Lather. Rinse. Repeat.

Sometimes I get lost in the routine of being a full-time stay-home mom. Days tend to blur together when every day, while different, is the same. Get woken up by the kids. Feed the kids. Clean up after the kids. Entertain the kids. Run errands with the kids. Feed them again. Nap the kids. Feed them again. Clean up after the kids. Bathe the kids. Put the kids to bed. Lather, rinse, repeat.

How did this happen? How did I get to be so boring? Prior to having children I had some amazing adventures. Don’t believe me? Well, I once got chased into a bathroom by a 300 pound pig named Sony. That pig hated me, and once she had me cornered she spitefully laid down in the hall in front of the door so I couldn’t get out. This was before cell phones were surgically attached to people’s hips, so I just had to wait there for about two hours until my friend, Sony’s owner, came home. At least I was trapped in the bathroom, right?

Or, there was the time when I played a dead hooker on cable. TLC decided to film “Threads and Treads”, an episode of Forensic Files featuring convicted murderer James Randall. The Randall case had been investigated by members of my former employer, the Pinellas County Sheriff’s Office. Key physical evidence had been located by members of the (then) Forensic Science Section, where I was working at the time. I had the opportunity to play one of Randall’s victims, Wendy Evans. Now before you start thinking I’m some actor, I didn’t have any speaking roles. I actually played her as she was found at the crime scene. So, while it sounds glamourous, I basically laid face-down on the ground for several hours baking in the Florida heat. I was apparently a very  convincing dead prostitute though, as local news came out thinking I was part of a fresh crime scene.

Or, there was the time when I travelled to Russia with my cousin Michele. She was pursing her second international adoption, and was heading over to meet the baby who would soon become her daughter. On the way over my luggage was lost, so I spent my first three days in the country with essentially nothing until the bag was located (in India, somehow). I got altitude sickness and my lower extremities swelled so horribly I couldn’t even wear my shoes. It got so bad that I had to see a Russian doctor, who prescribed me Russian medicine, which apparently was a diuretic.  While there our schedule changed and we ended up taking a different flight home then initially scheduled. The flight I was supposed to be on was hijacked by Chechnyan Rebels, causing my friends back home to fear I was dead. And, during a two-day layover in Moscow I was stopped by Russian military as I jogged around the Kremlin. Apparently there isn’t a direct-translation word for “exercise” in Russian, which caused a bit of a delay…

I’ve gotten lost in Madrid with my friend Sandra and her son.

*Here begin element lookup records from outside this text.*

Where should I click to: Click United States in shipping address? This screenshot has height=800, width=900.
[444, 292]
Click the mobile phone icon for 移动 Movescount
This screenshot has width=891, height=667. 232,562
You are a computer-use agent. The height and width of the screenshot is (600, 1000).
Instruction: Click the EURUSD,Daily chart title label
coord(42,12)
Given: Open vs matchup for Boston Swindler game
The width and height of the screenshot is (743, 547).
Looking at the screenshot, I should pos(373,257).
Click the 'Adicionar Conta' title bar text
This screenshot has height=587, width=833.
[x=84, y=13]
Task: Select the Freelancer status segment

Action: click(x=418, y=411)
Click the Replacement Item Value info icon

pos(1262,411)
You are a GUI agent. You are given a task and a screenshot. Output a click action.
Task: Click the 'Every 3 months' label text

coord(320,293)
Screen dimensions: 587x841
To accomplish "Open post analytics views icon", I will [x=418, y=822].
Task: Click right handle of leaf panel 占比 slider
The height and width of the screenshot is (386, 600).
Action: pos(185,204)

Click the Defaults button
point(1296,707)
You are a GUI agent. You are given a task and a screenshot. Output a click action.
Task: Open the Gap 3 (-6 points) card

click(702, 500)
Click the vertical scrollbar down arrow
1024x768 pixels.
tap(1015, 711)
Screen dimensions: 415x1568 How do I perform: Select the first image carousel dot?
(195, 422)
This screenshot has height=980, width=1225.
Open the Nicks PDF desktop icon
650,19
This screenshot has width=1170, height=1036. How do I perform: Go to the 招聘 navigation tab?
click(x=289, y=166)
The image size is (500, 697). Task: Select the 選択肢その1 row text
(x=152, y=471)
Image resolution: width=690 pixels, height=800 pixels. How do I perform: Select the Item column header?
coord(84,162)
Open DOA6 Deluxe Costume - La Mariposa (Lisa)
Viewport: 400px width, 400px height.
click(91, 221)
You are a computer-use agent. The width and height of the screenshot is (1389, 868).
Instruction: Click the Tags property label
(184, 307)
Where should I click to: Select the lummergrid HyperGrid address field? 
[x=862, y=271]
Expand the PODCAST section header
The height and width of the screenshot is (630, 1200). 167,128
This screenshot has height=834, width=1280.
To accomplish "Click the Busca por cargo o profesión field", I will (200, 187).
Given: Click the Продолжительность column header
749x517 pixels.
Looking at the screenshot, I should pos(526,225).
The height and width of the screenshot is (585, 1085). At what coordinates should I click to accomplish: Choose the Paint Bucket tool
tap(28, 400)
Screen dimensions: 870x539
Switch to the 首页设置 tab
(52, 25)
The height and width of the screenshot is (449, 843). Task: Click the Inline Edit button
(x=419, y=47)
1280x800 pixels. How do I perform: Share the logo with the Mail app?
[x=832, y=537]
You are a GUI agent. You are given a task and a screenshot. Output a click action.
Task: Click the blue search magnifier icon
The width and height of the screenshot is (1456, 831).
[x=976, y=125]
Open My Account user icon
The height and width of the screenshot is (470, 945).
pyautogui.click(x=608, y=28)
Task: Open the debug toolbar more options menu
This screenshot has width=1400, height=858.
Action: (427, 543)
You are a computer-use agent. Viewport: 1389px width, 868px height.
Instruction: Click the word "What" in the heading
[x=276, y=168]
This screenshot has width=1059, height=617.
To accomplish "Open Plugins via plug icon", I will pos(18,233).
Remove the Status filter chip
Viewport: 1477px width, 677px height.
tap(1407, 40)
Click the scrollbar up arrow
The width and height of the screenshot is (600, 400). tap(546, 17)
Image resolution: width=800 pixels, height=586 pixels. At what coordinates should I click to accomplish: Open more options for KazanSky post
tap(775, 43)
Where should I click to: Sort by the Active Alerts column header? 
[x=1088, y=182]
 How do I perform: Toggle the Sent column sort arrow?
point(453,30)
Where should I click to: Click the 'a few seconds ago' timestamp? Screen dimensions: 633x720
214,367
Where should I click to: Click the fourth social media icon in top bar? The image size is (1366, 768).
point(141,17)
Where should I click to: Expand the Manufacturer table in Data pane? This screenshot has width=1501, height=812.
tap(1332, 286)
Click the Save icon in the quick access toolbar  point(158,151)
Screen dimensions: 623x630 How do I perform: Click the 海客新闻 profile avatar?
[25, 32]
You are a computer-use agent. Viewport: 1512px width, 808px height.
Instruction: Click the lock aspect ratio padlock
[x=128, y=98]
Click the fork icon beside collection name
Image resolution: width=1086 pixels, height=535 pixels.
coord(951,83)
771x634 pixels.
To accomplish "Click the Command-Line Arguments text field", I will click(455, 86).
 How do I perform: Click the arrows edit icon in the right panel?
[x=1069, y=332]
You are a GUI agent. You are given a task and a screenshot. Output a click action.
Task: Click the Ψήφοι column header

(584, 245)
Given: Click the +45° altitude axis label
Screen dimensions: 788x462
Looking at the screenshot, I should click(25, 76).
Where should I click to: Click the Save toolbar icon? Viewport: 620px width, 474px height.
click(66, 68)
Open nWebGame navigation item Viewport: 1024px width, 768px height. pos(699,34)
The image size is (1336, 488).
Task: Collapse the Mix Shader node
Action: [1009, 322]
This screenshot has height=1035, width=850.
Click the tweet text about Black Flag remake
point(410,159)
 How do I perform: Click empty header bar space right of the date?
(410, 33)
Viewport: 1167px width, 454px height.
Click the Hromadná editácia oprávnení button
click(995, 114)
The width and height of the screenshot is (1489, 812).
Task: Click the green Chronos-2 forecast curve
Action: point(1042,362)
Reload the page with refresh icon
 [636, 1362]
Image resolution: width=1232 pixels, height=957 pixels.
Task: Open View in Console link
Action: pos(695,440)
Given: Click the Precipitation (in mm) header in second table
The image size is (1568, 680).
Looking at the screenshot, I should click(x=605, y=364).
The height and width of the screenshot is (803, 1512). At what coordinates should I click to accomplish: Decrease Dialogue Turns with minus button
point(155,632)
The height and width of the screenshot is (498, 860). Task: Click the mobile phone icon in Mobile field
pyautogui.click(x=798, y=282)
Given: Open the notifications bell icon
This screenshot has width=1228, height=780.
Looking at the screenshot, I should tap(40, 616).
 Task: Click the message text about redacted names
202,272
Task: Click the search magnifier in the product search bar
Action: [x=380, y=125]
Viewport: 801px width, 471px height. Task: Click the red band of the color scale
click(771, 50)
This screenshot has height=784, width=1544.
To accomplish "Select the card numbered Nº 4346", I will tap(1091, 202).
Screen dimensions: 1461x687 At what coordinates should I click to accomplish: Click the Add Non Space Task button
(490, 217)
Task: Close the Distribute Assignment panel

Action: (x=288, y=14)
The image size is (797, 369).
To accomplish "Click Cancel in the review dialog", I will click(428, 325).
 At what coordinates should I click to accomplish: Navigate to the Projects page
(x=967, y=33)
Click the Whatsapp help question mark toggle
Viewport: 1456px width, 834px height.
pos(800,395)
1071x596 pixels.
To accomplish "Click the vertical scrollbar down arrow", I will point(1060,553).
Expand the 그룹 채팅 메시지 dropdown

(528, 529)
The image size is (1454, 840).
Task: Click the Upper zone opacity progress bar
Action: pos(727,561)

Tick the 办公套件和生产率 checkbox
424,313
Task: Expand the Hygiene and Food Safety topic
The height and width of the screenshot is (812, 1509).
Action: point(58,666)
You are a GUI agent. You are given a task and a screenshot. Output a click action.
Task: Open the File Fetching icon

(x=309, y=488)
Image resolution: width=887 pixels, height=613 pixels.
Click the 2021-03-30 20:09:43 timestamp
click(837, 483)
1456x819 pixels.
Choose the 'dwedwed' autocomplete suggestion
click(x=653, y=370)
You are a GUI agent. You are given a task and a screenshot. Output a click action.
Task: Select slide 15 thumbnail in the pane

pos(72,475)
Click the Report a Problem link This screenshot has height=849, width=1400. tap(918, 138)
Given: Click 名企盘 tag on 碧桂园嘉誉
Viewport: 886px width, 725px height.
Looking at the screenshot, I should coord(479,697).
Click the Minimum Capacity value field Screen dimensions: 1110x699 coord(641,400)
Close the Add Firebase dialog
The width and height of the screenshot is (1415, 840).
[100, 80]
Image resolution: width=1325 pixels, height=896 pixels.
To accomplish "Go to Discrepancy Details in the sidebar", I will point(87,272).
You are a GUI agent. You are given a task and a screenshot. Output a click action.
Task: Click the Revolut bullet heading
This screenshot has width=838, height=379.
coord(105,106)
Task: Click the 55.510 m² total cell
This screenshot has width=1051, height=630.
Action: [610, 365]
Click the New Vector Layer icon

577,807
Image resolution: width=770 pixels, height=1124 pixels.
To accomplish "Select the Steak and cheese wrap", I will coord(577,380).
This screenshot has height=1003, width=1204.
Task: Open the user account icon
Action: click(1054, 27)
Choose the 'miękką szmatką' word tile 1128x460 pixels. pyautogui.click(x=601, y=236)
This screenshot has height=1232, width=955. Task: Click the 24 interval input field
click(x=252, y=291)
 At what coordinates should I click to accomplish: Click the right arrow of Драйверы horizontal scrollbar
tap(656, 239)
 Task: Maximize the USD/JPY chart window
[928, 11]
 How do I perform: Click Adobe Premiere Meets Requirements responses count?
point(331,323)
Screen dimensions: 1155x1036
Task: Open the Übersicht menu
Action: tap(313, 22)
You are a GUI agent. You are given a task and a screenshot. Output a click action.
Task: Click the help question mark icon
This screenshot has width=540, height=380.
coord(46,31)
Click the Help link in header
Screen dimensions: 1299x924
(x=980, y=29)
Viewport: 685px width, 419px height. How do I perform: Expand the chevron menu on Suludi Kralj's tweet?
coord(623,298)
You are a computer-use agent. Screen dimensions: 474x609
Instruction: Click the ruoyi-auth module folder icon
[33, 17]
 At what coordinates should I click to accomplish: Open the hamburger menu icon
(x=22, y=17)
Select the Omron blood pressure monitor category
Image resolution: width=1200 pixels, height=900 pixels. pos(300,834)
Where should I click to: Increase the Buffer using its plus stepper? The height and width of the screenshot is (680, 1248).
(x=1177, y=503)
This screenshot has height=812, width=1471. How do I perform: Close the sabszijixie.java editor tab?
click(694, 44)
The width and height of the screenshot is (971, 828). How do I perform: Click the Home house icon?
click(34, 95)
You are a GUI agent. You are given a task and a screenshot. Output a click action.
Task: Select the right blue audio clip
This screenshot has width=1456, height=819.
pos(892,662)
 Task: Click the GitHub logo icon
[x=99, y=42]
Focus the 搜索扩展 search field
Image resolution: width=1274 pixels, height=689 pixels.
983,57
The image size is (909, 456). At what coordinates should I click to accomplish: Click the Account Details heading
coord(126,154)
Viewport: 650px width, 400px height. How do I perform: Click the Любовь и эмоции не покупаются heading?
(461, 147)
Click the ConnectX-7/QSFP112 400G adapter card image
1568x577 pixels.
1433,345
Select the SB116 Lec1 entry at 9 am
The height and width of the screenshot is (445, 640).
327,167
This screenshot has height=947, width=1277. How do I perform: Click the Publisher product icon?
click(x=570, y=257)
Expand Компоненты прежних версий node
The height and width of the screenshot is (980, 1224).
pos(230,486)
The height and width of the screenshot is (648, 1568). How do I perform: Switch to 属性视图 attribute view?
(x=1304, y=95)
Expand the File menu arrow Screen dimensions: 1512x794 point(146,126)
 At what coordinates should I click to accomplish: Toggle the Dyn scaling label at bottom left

I’ve jumped out of a perfectly good airplane at 18,000 feet, strapped to the crotch of a man I’d just met. I’ve run a marathon over the hills of San Francisco.  And, twice in my life, I birthed two perfect little creatures without medication or medical intervention. I nourished them with my body alone each for eight solid months, providing them with every bit of nutrition they needed to thrive. And now, every day I help these little miracles learn about the world around them and grow into the amazing potential God has designed them for.

This mundane routine, this day-to-day living, is actually the greatest of all my adventures. It is the most important. It is the one upon which I will forever look back with pride.

Lather, rinse, repeat? Gladly.

What is your most memorable pre-parenting adventure?
Will you someday share it with your kids?